さながら阿波勝哉選手のような「アウト屋」にも似た戦い方を見せる菅章哉選手。いついかなる時でも大外進入を選ぶアウト屋は、「持ちペラ制」が廃止された現代において、絶滅危惧種といえる存在です。

ボートレースはインが絶対的に有利であり、自らアウトに行くのは不利を増やす行為に過ぎない。シンプルに言ってしまえば、「合理的ではない」のです。

しかし、菅章哉選手は反骨の持ち主でした。こんな時代だからこそ、彼は徹底してアウトにこだわるアウト屋としての道を歩み始めます。「自分は劣等生だった」「同期には本当に助けられた」と話す菅選手。そう語りながらも好成績を積み上げるまでになったのは、ひとえに本人の適切な努力が実を結んだ結果でしょう。

ですが、菅選手はデビュー2走目にして早々にフライングを犯したように、スタートについて悩み続けていました。その不安が形になったのが、2020年にF2を背負い、出走回数不足と事故点オーバーでB2級に降格した事件です。

菅選手はこのフライング休みのあいだ、「最も自分に適したスタイル」を考え、アウト屋という既成の考え方からの進化を図りました。その結果、「どのコースでも攻撃的にレースをする菅章哉」が誕生し、2021年の躍進につながったといえるでしょう。

フライングが重なることで、レースでの走りが萎縮してしまう。その結果、大成を逃した例もあります。また、同じような話は、あらゆるスポーツにあるでしょう。

菅章哉選手はその壁を見事に乗り越え、さらなるステージへの一歩を踏み出しました。今やボートレース界屈指の若手レーサーとして、栄えあるタイトルの戴冠が狙える位置にいます。
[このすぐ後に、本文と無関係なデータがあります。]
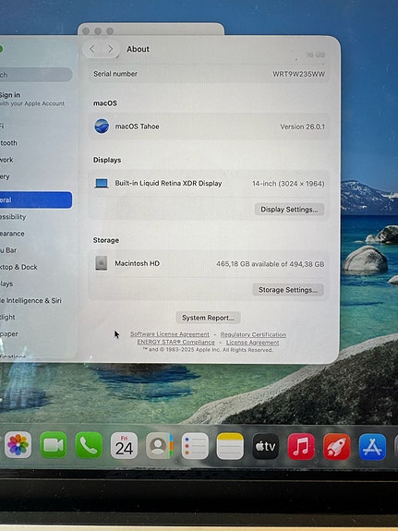Image resolution: width=398 pixels, height=531 pixels.
Task: Launch Reminders from the Dock
Action: [195, 446]
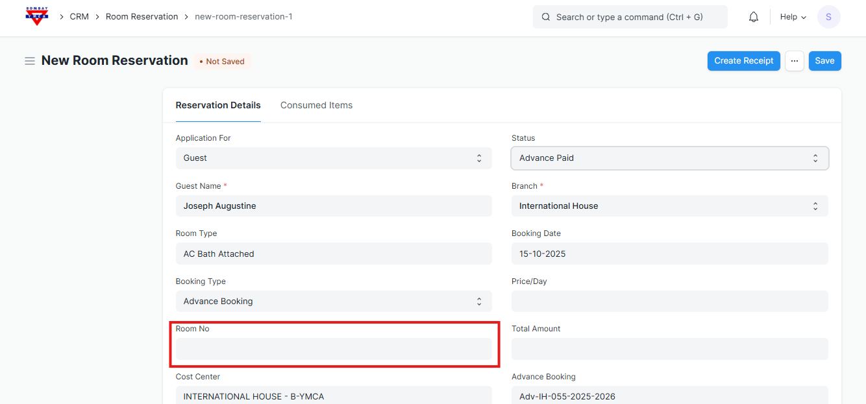
Task: Toggle the sidebar hamburger menu icon
Action: (x=30, y=61)
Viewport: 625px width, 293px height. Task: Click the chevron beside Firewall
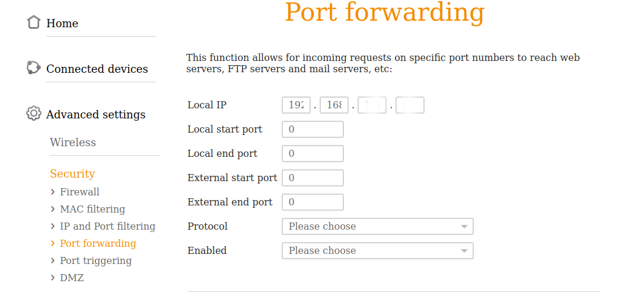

その活躍から、決して目が離せません。


超個性派の菅章哉選手に要注目!

6コース。それはボートレースにおける「最も不利な進入位置」であり、現代においては特にその傾向が強くなっています。

しかしながら、菅章哉選手はそんな6コースからでさえ「もしかしたら」と思わせる魅力に満ちています。彼はそれだけの研鑽を積み、実績をあげてきました。

あらゆる思考、あらゆる技術が伯仲するボートレースの世界で、菅章哉選手の個性はひときわ輝いています。今後のさらなる出世、そしてタイトルホルダーへの道も含め、菅選手は否応なしに注目を集めていくことになるでしょう。